Mitochondrial therapy for Parkinson's disease: neuroprotective pharmaconutrition may be disease-modifying

Abstract

Progressive destruction of neurons that produce dopamine in the basal ganglia of the brain, particularly the substantia nigra, is a hallmark of Parkinson's disease. The syndrome of the Parkinsonian phenotype is caused by many etiologies, involving multiple contributing mechanisms. Characteristic findings are pathologic inclusions called Lewy bodies, which are protein aggregates inside nerve cells. Environmental insults are linked with the disease, and a number of associated genes have also been identified. Neuroinflammation, microglia activation, oxidative stress, and mitochondrial dysfunction are central processes producing nerve damage. In addition, protein misfolding, driven by accumulation and condensation of α-synuclein, compounded by inadequate elimination of defective protein through the ubiquitin- proteasome system, promote apoptosis. Current pharmacologic therapy is palliative rather than disease- modifying, and typically becomes unsatisfactory over time. Coenzyme Q10 and creatine, two agents involved in energy production, may be disease-modifying, and able to produce sufficient beneficial pathophysiologic changes in preclinical studies to warrant large studies now in progress.
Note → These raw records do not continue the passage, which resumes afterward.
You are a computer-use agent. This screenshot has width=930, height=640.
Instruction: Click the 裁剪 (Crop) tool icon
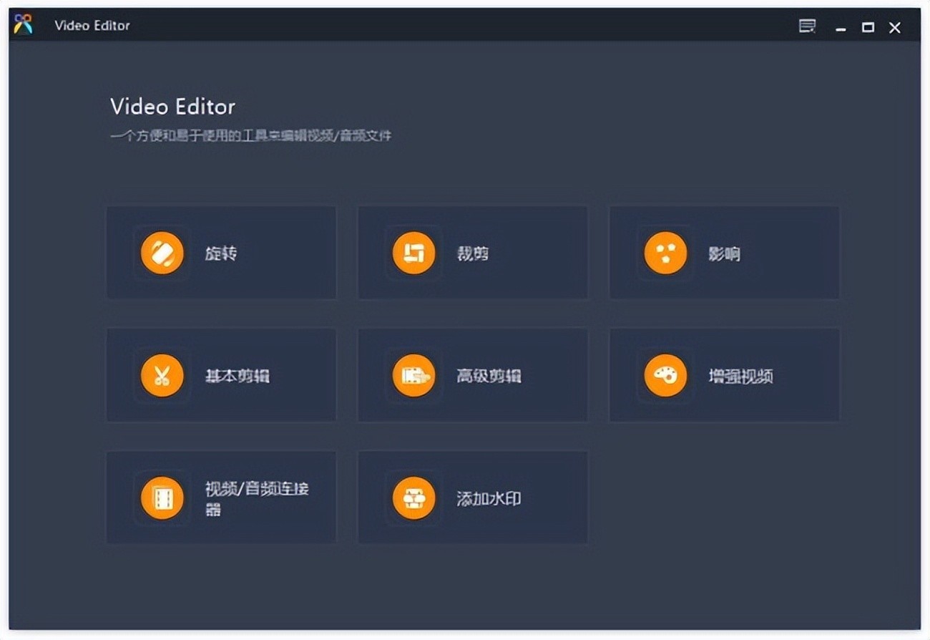point(413,253)
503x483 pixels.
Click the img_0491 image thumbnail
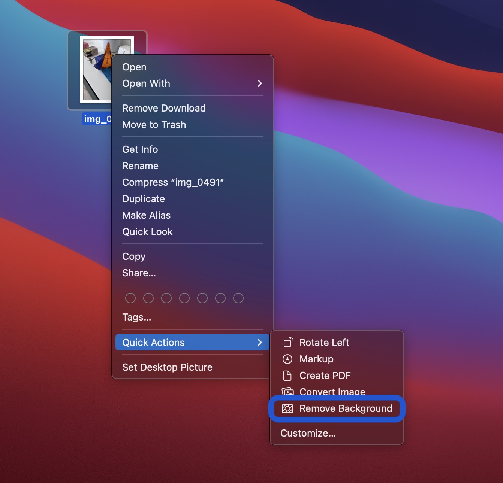(x=107, y=69)
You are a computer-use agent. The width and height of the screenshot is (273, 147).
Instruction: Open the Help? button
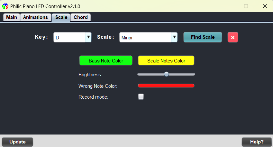tap(257, 142)
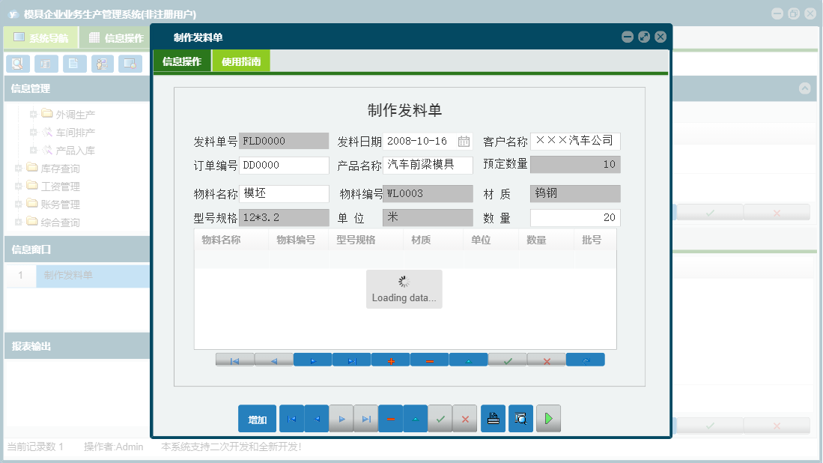Select 制作发料单 in the 信息窗口 list
This screenshot has height=463, width=823.
click(70, 276)
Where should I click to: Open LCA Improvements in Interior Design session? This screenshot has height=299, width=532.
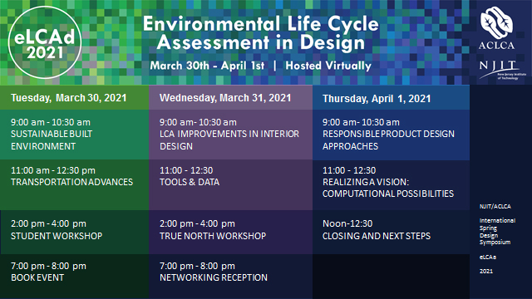point(230,135)
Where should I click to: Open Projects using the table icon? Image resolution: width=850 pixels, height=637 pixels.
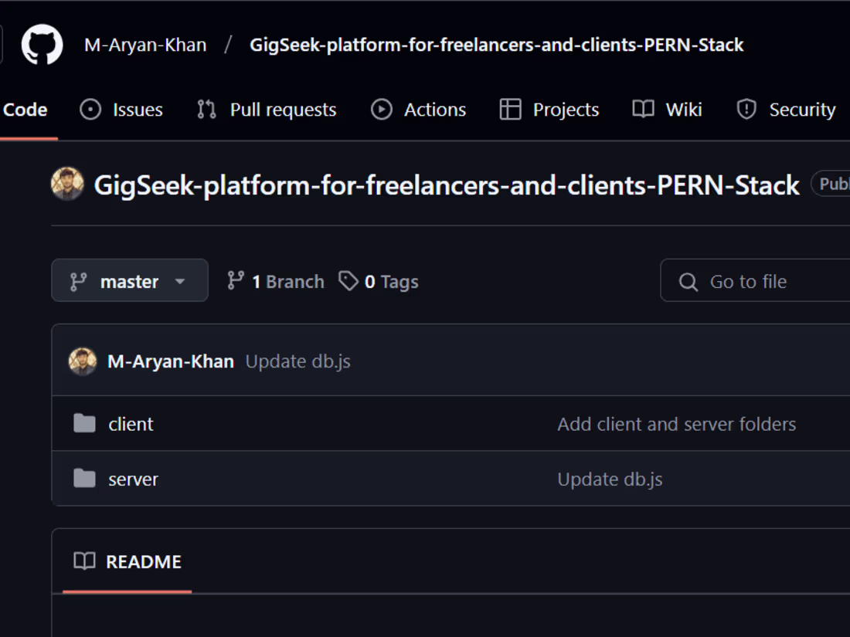pos(510,109)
Use of long-chain omega-3 fatty acids and vitamin D in PD are also topics of current interest.

Keywords: Parkinson’s disease; apoptosis; creatine; inflammation; mitochondria; polyunsaturated omega-3 fatty acids; reactive oxygen species; ubiquinone; vitamin D.

Figure 1

Phosphorylation of creatine by creatine kinase to form phosphocreatine in mitochondria.

Figure 2

The structures of ubiquinone (top) and ubiquinol (bottom). Ubiquinone, the oxidized (benzoquinone form of the pair, is 2,3-dimethoxy-5-methyl-6-decaprenyl- 1,4-benzoquinone. Its isoprenoid group (CH₃-CH=C(CH₃)-CH₃) is repeated 10 times in the side chain. Ubiquinol, the reduced (hydroxyl groups at positions 1 and 4 on the benzene ring) form, less two electrons, is 2,3 dimethoxy-5-methyl-6-decaprenyl- 1,4-benzohydroquinol.

Figure 3

Electrons move from food to Krebs cycle intermediates, in a series of oxidation-reduction reactions as they are shuttled through complexes I through IV of the respiratory chain, eventually reaching oxygen. The electron transport chain effecting oxidative phosphorylation is composed of fixed multimeric protein complexes I through V, each with multiple subunits, along the inner mitochondrial membrane, along with two electron carriers, ie, ubiquinone and cytochrome c. As electrons move along the oxidation-reduction complexes I–IV, protons are pumped from the matrix to the intermembrane space by complexes I, II, and IV, creating a proton [H⁺] gradient across the mitochondrial inner membrane. As the protons return to the intermembrane space through complex V (far right, labeled ATP synthase), dissipating the gradient, changes in conformations of enzyme F₁F₀ ATP synthase, which spans the membrane, produce ATP. The inner mitochondrial membrane must remain impermeable to [H⁺] in order to sustain the gradient, which uses about 15% of the total metabolic rate of working tissue. Reproduced with permission of Mariana Ruiz Villarreal, via Wikipedia commons. Abbreviations: CoQ, Coenzyme Q10 (ubiquinone); CoQH, reduced Coenzyme Q10 (ubiquinol); NAD, nicotinamide adenine dinucleotide; AT, adenosine triphosphate; AD, adenosine diphosphate; Cyt c, cytochrome c.